Three Thanksgivings ago, I spent the holiday weekend in Mexico. This is taken from that experience.
I sat on the trash pile behind the orphanage, scrubbing bright blue paint out of a tray with turpentine. On this Thanksgiving weekend mission trip from my university, we had painted the children’s swing set and bench this same brilliant blue, and it was clean up time. But now five-year-old Angelo* demanded my attention.
Holding out a pink string threaded with the multicolored beads we had brought for craft time, he measured the length around my wrist. When he finally had it to his satisfaction, he knotted the bracelet just so. I wore it for the remainder of our stay.
Though I had quickly come to love all the dozen or so children at the orphanage, Angelo particularly tugged at my heart. He continually begged for hugs and kisses, probably craving true affection, as he had been sexually abused. Like most of the children here, he was not technically an orphan but rather had suffered the ravages of abuse and/or drug-addicted parents. Generally happy-go-lucky, Angelo broke into whining or tears at any bump on the head or crossing of his will—spoiled behavior for most five-year-olds, but in him I sensed old wounds peeking through.
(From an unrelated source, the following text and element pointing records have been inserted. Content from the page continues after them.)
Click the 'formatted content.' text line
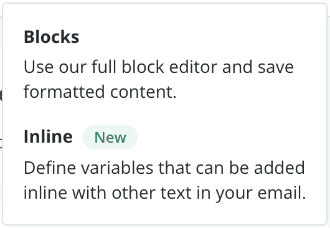The width and height of the screenshot is (330, 228). (x=100, y=92)
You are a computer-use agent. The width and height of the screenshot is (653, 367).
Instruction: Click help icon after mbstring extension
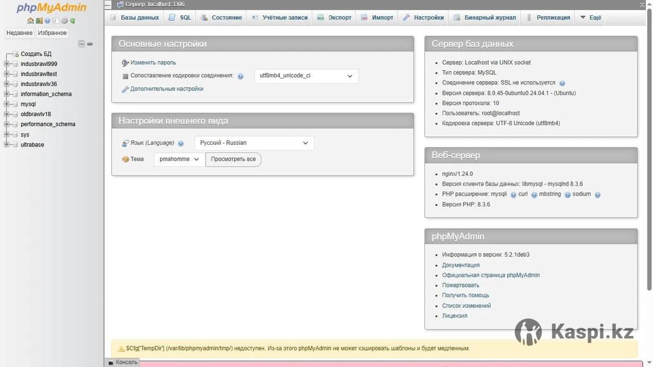pos(568,194)
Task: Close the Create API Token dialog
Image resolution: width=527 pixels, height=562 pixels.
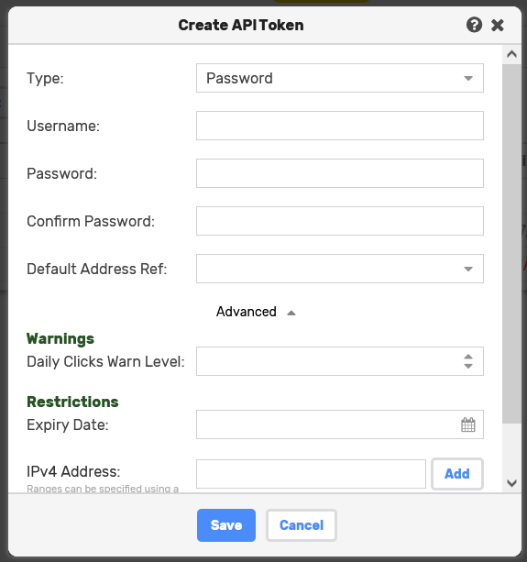Action: (x=498, y=26)
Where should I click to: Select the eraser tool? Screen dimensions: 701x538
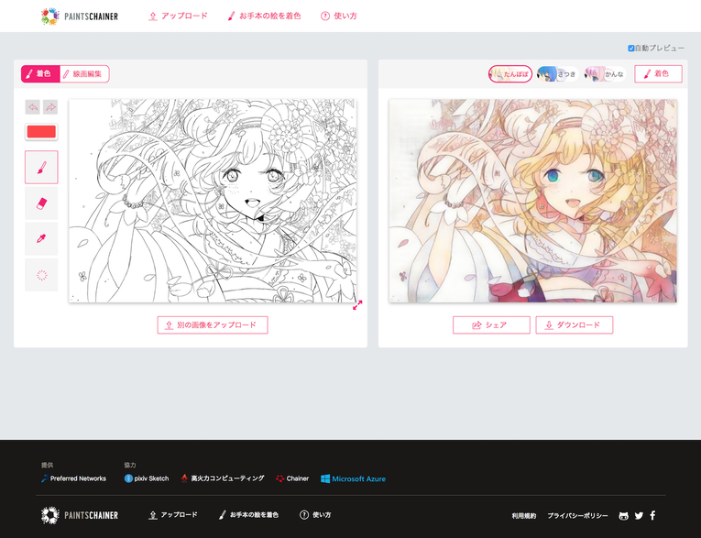(x=41, y=203)
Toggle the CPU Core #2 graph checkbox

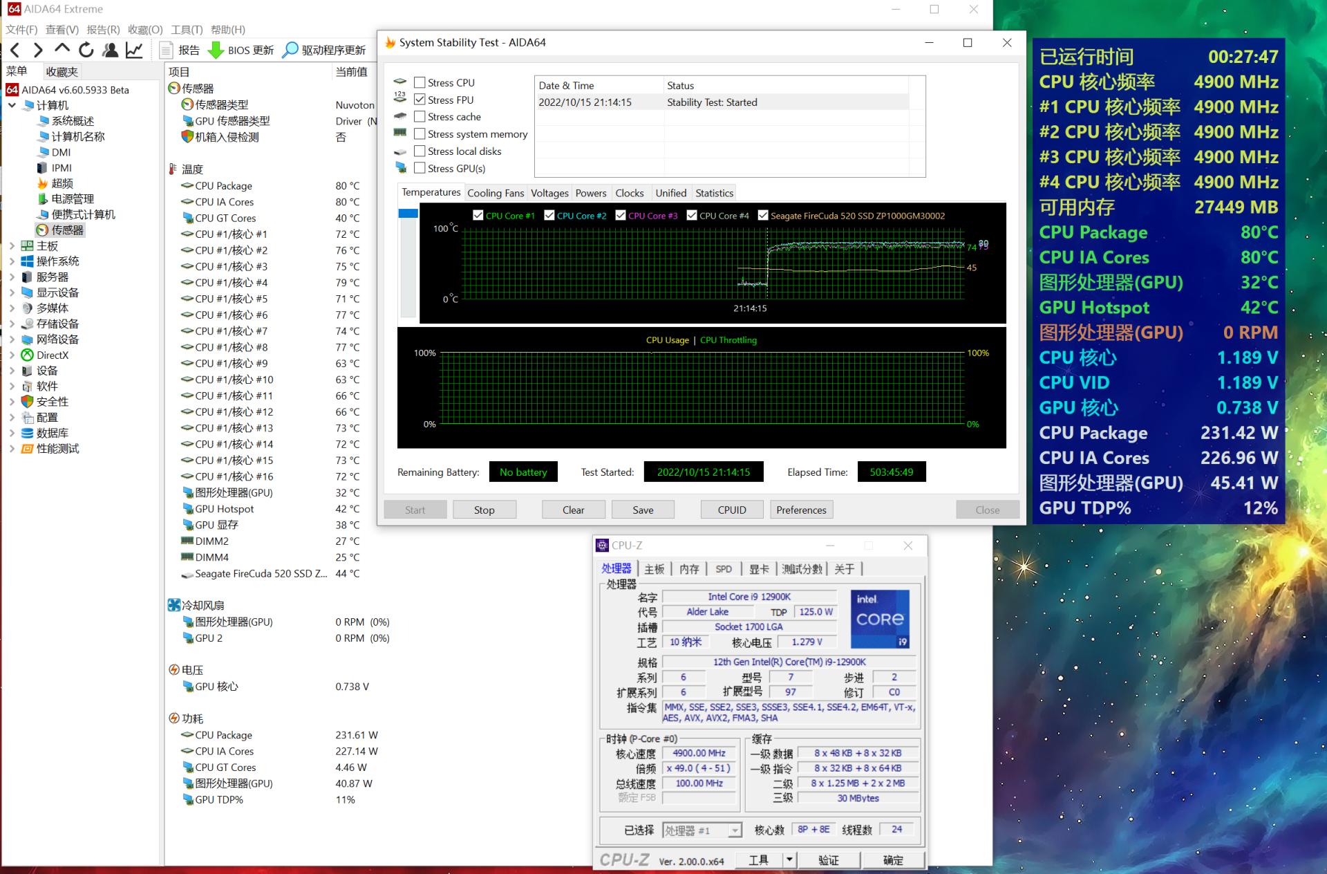(x=549, y=215)
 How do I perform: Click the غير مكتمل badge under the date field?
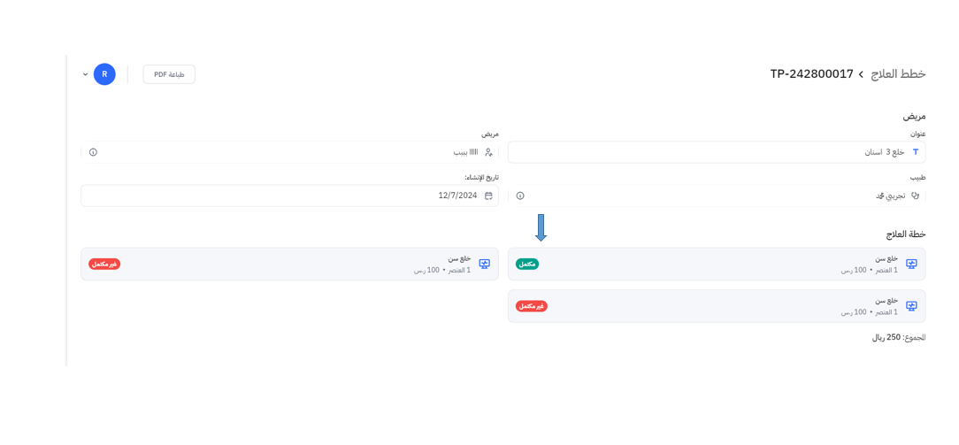[104, 264]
Other times, though, he was just a little boy. Over and over I pushed him in a small toy car around the concrete play area, hollering steering directions of “¡A la derecha! ¡A la izquierda!” to avoid the basketball or futbal (soccer) games between the older boys and those on my missions team who—unlike me—possessed at least rudimentary sports ability. One evening I stayed till dusk with Angelo and a little girl out in the dirt yard, clowning around with plastic cones. Angelo shrieked with laughter as I held the cones over my nose, ears, and mouth, pretending to be confused as to their purpose: “Es nez?” “Es oreja?” “Es boca?” Throughout those days, surely the most common plea we heard from the children proved, “¡Otra vez!”—“Another time.”
And then, too soon, we were out of “times.” After taking the kids back to our campsite the last evening for dinner and worship, it was time to say good-bye. The teenage boys smiled and hugged us, but looking into their eyes I wondered how many people had come for a week or weekend and begun relationships with them, only to drop out of their lives. I hugged the younger ones, whispering in my broken Spanish, “Adios—te amo, y Jesús te ama—mucho.”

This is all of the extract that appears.